Summary
holding that “[t]he discharge upon the entry of an order of confirmation of an individual debtor's plan of reorganization does not cover interest and penalties on [nondischargeable] claims that accrue post-petition”
Summary of this case from In re JordanOpinion
Bankruptcy No. 90-00275.
August 21, 1991.
Richard G. Birinyi, Shulkin, Hutton Bucknell, Inc., Seattle, Wash., for debtors.
Michael R. McManon, Asst. U.S. Atty., Seattle, Wash., for U.S. I.R.S.
OPINION
ISSUE DISCUSSION
The United States of America (Internal Revenue Service) has objected to the debtors' plan of reorganization.
The issue is whether the discharge of an individual Chapter 11 debtor covers interest and penalties on prepetition priority tax claims that accrue post-petition and up to the date of confirmation. The debtors' plan provides for full payment of prepetition priority taxes, interest, and penalties. The plan does not provide for payment of post-petition, preconfirmation interest or penalties on the prepetition tax. The debtors take the position that these accruals are discharged by confirmation of the plan. The IRS contends that post-petition interest and penalties survive the discharge and can be collected from the debtors.
The discharge of a Chapter 11 debtor is governed by § 1141(d) of the Bankruptcy Code. Section 1141(d) provides in relevant part as follows:
(1) Except as otherwise provided in this subsection, in the plan, or in the order confirming the plan, the confirmation of a plan —
(A) discharges the debtor from any debt that arose before the date of such confirmation . . .
(2) The confirmation of a plan does not discharge an individual debtor from any debt excepted from discharge under section 523 of this title.
Section 523(a) excepts from discharge any debt "for a tax . . . of the kind and for the periods specified in section . . . 507(a)(7) of this title, whether or not a claim for such tax was filed or allowed." Section 523(a)(7) provides that tax penalties are nondischargeable.
The IRS maintains that the debtors' nondischargeable tax liability includes post-petition interest and penalties, relying on Bruning v. United States, 376 U.S. 358, 84 S.Ct. 906, 11 L.Ed.2d 772 (1964), and its progeny. Bruning was a Chapter VII case arising under the Bankruptcy Act. The IRS filed a claim and had received a small distribution from the estate. After the bankrupt received his discharge, the IRS proceeded to collect the remainder of the unpaid tax debt, including interest that had accrued post-petition. The bankrupt asserted that the rule disallowing claims against the estate for post-petition interest also operates to discharge the bankrupt from personal liability for such interest, even though the underlying tax debt is not discharged. Rejecting this argument, the Court explained that the purpose of the rule disallowing claims against the estate for post-petition interest is to promote administrative convenience and ensure equality of treatment of claims where the estate is insufficient to pay all claims in full. The rule does not technically prevent interest from running post-petition, since post-filing interest is indeed payable from a solvent estate. Thus the reasons for the general rule against post-filing interest do not apply in an action against the bankrupt personally. As such, the Court held that "post-petition interest on an unpaid tax debt not discharged by § 17 remains, after bankruptcy, a personal liability of the bankrupt." Id. at 363, 84 S.Ct. at 909.

--------------------------------

▶ _YOUR TASKS_:
A: Answer these from the bankruptcy opinion above, one per line:
(i) Who appeared for the debtors?
(ii) Which section of the Bankruptcy Code governs the discharge of a Chapter 11 debtor?
(iii) In what year was Bruning v. United States decided?
B: From the bankruptcy opinion above, copy word for word the stretch from "August 21, 1991." through "plan of reorganization.".

--------------------------------

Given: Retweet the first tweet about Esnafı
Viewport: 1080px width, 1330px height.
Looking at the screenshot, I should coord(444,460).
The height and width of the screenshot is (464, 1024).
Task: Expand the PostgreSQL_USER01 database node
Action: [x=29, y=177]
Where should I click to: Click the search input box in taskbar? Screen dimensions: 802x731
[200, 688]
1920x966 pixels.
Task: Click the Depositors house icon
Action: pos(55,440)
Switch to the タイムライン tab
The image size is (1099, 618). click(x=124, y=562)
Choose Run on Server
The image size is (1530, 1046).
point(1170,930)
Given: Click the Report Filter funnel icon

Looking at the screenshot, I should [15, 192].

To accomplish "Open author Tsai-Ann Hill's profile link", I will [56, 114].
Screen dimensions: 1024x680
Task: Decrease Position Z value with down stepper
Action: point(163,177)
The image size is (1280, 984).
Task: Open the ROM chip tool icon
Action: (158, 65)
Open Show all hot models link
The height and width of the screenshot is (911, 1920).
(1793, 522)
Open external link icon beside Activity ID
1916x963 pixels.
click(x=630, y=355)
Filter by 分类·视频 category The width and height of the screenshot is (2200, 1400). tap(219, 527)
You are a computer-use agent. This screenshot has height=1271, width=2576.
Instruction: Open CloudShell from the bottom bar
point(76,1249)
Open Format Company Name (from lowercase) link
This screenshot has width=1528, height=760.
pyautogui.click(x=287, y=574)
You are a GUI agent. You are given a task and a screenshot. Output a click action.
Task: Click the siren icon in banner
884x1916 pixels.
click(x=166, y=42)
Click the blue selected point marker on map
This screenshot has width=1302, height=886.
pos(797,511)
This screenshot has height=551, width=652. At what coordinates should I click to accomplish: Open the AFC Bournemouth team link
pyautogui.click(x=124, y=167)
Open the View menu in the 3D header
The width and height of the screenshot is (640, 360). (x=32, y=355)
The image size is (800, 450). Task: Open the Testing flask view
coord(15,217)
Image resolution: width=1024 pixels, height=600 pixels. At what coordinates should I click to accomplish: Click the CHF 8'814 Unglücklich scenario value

--------------------------------

▶ _WORKED ANSWERS_:
A:
(i) Richard G. Birinyi, Shulkin, Hutton Bucknell, Inc., Seattle, Wash.
(ii) § 1141(d)
(iii) 1964

B:
August 21, 1991.
Richard G. Birinyi, Shulkin, Hutton Bucknell, Inc., Seattle, Wash., for debtors.
Michael R. McManon, Asst. U.S. Atty., Seattle, Wash., for U.S. I.R.S.
OPINION
ISSUE DISCUSSION
The United States of America (Internal Revenue Service) has objected to the debtors' plan of reorganization.